Start at the line with "1280x668 pixels." in the records below, stop at the line with "Task: Click the", and return every line in that span exactly, the two end lines included.

## Provided information:
────────────────────

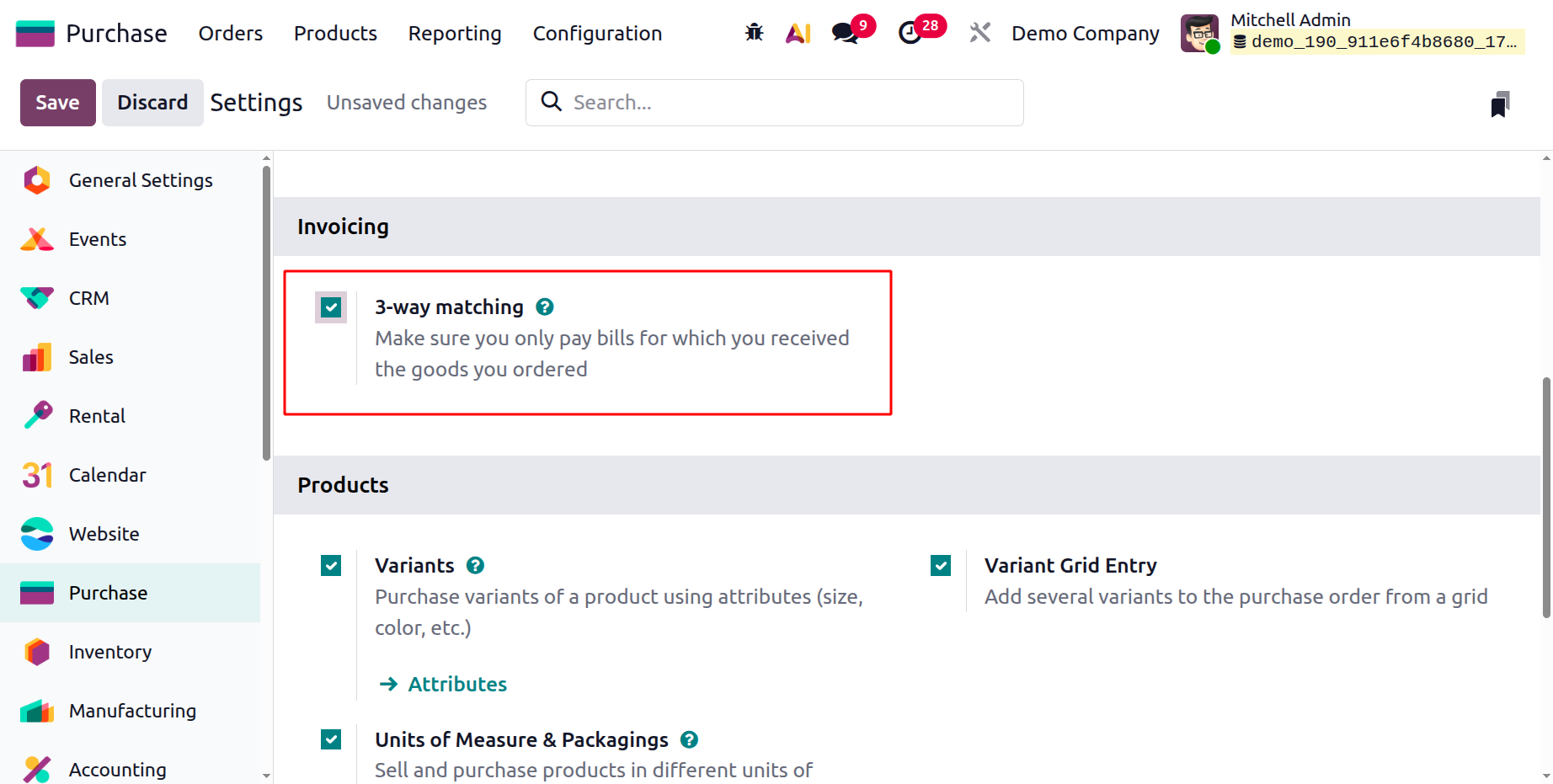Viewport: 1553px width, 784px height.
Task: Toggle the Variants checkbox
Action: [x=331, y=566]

────────────────────

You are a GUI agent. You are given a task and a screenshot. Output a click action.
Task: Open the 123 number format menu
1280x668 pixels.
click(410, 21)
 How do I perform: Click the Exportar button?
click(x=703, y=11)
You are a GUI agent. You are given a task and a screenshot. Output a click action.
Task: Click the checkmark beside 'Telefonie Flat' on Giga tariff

────────────────────

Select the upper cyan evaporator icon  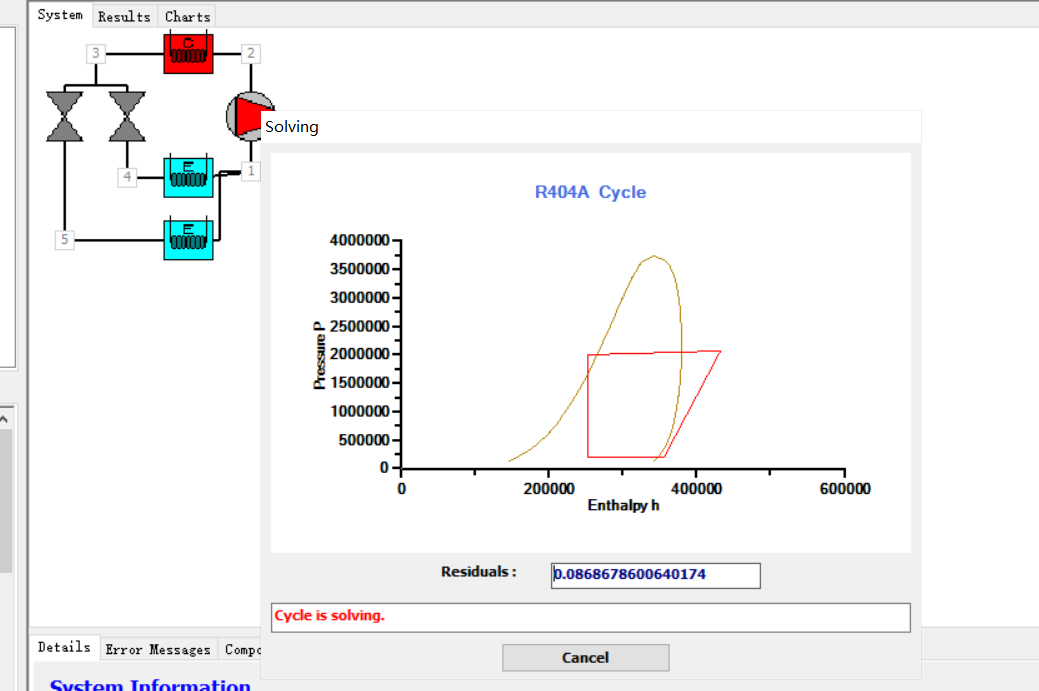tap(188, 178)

────────────────────

## Expected output:
1280x668 pixels.
click(410, 21)
 How do I perform: Click the Exportar button?
click(x=703, y=11)
You are a GUI agent. You are given a task and a screenshot. Output a click action.
Task: Click the checkmark beside 'Telefonie Flat' on Giga tariff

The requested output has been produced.